Mandato d’arresto per il patron di Agon Channel. Francesco Becchetti è ricercato. La procura albanese ha emesso un ordine di cattura per falso in documentazione, evasione fiscale e riciclaggio di denaro. L’inchiesta sull’imprenditore romano riguarda il progetto per la costruzione di una delle più grandi centrali idroelettriche di Tirana, mai realizzata: un appalto da decine di milioni di euro

Francesco Becchetti, l’editore di Agon Channel, è ricercato. La procura albanese ha emesso un ordine di cattura per l’imprenditore romano che da anni vive stabilmente a Londra. Le accuse a suo carico – stando a quanto riporta l’agenzia Ansa – sono pesanti: «Falso in documentazione, evasione fiscale e riciclaggio di denaro». Con la stessa motivazione è stato spiccato il mandato di arresto per il suo collaboratore più stretto, Mauro De Renzis, l’uomo che tiene i contatti con i giornalisti e gli artisti italiani (tra cui Sabrina Ferilli, Simona Ventura, Pupo) che nei mesi scorsi sono stati reclutati dalla tv che va in onda sul canale 33 del digitale terrestre, ma con gli studi in un capannone di 2mila metri quadrati nella periferia di Tirana. In manette sono finite Erjona Troplini, una collaboratrice albanese, e la dipendente di una banca a Tirana che avrebbe aiutato le «sospette transazioni di Becchetti». Anche la madre di Becchetti, Liliana Condomitti, è sotto accusa.

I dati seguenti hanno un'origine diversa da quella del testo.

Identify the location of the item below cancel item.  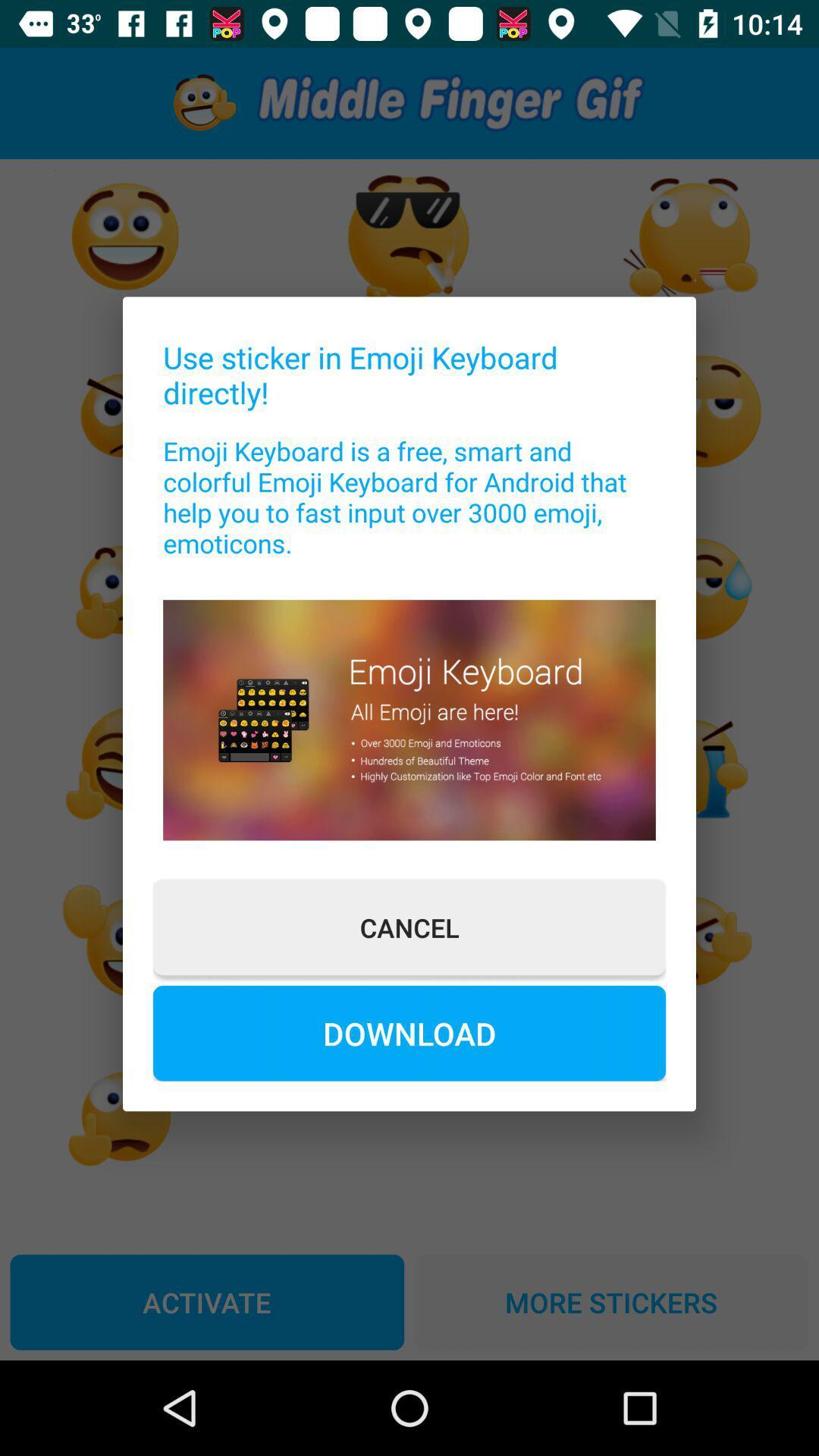
(410, 1032).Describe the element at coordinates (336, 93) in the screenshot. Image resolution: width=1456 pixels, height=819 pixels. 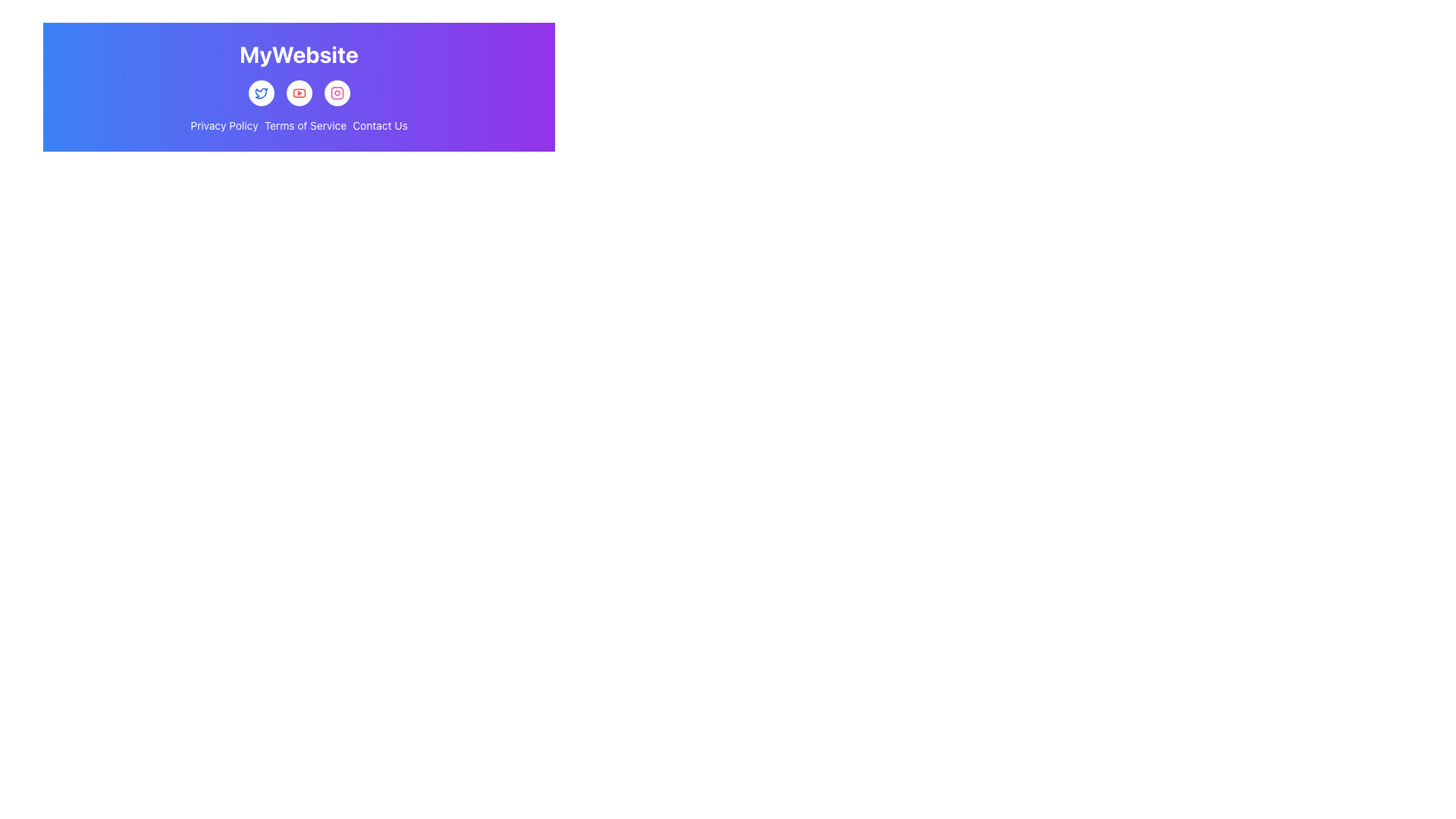
I see `the Instagram SVG icon located in the header section of the page` at that location.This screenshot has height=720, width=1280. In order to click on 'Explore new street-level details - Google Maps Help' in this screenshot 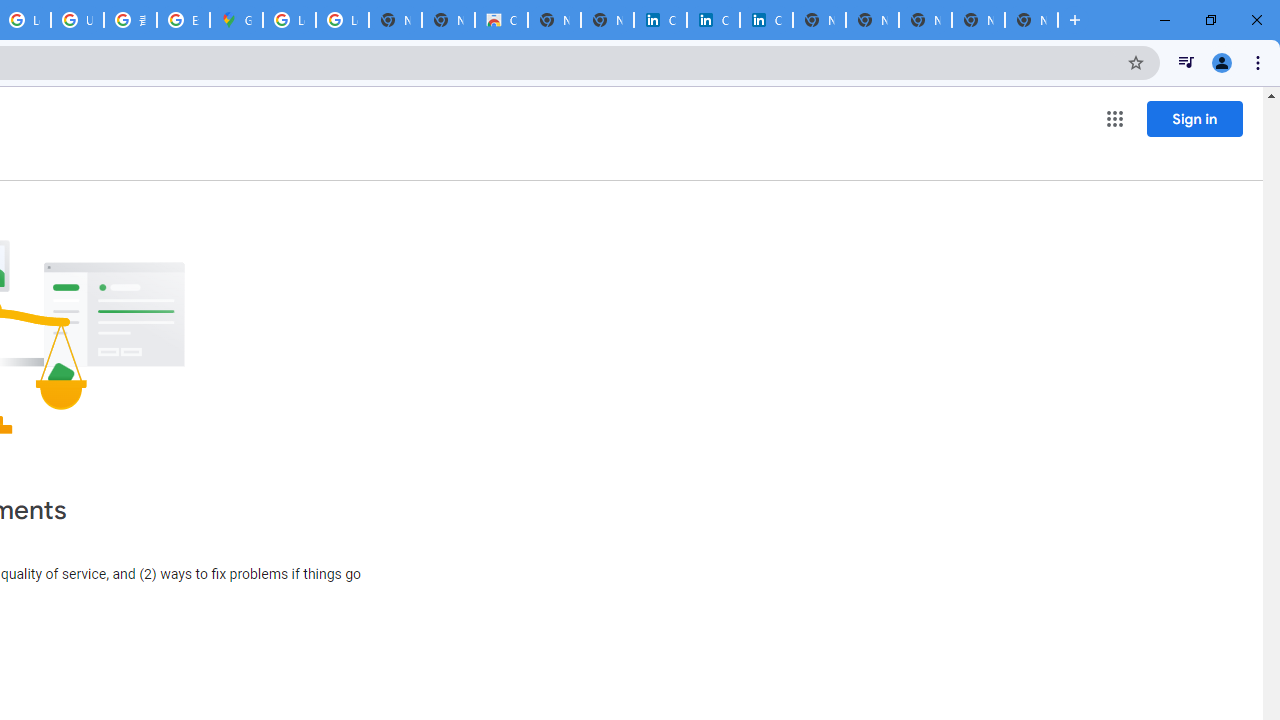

L’inchiesta sull’imprenditore romano è partita lo scorso anno e riguarda il progetto per la costruzione di una delle più grandi centrali idroelettriche del paese, mai realizzata: un appalto da decine di milioni di euro. Gli inquirenti sospettano che nel periodo 2007-2013, Becchetti abbia messo in piedi «un gigantesco schema di riciclaggio» che gli avrebbe fruttato «alcuni milioni di euro». Becchetti avrebbe evaso il fisco per una somma di oltre 5 milioni di euro. Tutti soldi che gli inquirenti sostengono siano stati poi investiti nelle sue altre società in Albania o finiti nei suoi conti bancari.
Su ordine della corte di Tirana è stato sottoposto il sequestro del pacchetto azionario, spalmato su cinque società registrate in Albania (Agon Set, Energia, Cable System, 400Kv, Potere) di cui Becchetti, 49 anni, nipote del “re delle discariche romane” Manlio Cerroni, deteneva il 60 per cento. Agon Set è la proprietaria di Agon Channel. Sotto sequestro tutti i conti correnti intestati a lui e alle sue società. Una vera offensiva della magistratura albanese, insomma. Col patrimonio bloccato, non è escluso che la tv rischi di chiudere a breve.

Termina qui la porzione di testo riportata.